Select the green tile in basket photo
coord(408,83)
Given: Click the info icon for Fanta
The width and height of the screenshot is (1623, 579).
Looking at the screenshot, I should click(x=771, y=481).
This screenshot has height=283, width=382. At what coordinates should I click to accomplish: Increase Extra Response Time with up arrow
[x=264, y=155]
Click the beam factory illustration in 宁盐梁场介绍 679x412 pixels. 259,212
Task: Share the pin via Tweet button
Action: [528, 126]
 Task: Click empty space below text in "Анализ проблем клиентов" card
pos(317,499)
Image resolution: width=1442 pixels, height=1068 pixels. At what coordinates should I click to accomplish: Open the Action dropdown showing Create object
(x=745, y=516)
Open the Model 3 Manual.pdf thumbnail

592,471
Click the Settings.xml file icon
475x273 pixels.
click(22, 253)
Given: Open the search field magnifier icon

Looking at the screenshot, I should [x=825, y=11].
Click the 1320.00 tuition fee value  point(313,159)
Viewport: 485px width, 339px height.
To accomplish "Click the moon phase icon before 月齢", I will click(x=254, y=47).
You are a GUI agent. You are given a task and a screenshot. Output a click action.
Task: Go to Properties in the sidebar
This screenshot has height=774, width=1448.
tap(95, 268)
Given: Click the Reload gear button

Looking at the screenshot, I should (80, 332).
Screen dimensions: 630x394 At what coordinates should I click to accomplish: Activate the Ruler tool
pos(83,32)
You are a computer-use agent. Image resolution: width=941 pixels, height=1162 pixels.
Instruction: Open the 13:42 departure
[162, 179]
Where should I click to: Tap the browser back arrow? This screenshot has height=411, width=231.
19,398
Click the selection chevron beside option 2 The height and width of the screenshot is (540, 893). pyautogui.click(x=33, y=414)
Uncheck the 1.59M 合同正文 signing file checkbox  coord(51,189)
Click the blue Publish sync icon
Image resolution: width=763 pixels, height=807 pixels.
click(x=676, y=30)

■ ■ ■ ■

GOAL OF THE EXERCISE:
Rewrite the lines above, changing "Ruler tool" to "Measure tool" and keeping everything else the same.

TASK SOLUTION:
Select the green tile in basket photo
coord(408,83)
Given: Click the info icon for Fanta
The width and height of the screenshot is (1623, 579).
Looking at the screenshot, I should click(x=771, y=481).
This screenshot has height=283, width=382. At what coordinates should I click to accomplish: Increase Extra Response Time with up arrow
[x=264, y=155]
Click the beam factory illustration in 宁盐梁场介绍 679x412 pixels. 259,212
Task: Share the pin via Tweet button
Action: [528, 126]
 Task: Click empty space below text in "Анализ проблем клиентов" card
pos(317,499)
Image resolution: width=1442 pixels, height=1068 pixels. At what coordinates should I click to accomplish: Open the Action dropdown showing Create object
(x=745, y=516)
Open the Model 3 Manual.pdf thumbnail

592,471
Click the Settings.xml file icon
475x273 pixels.
click(22, 253)
Given: Open the search field magnifier icon

Looking at the screenshot, I should [x=825, y=11].
Click the 1320.00 tuition fee value  point(313,159)
Viewport: 485px width, 339px height.
To accomplish "Click the moon phase icon before 月齢", I will click(x=254, y=47).
You are a GUI agent. You are given a task and a screenshot. Output a click action.
Task: Go to Properties in the sidebar
This screenshot has height=774, width=1448.
tap(95, 268)
Given: Click the Reload gear button

Looking at the screenshot, I should (80, 332).
Screen dimensions: 630x394 At what coordinates should I click to accomplish: Activate the Measure tool
pos(83,32)
You are a computer-use agent. Image resolution: width=941 pixels, height=1162 pixels.
Instruction: Open the 13:42 departure
[162, 179]
Where should I click to: Tap the browser back arrow? This screenshot has height=411, width=231.
19,398
Click the selection chevron beside option 2 The height and width of the screenshot is (540, 893). pyautogui.click(x=33, y=414)
Uncheck the 1.59M 合同正文 signing file checkbox  coord(51,189)
Click the blue Publish sync icon
Image resolution: width=763 pixels, height=807 pixels.
click(x=676, y=30)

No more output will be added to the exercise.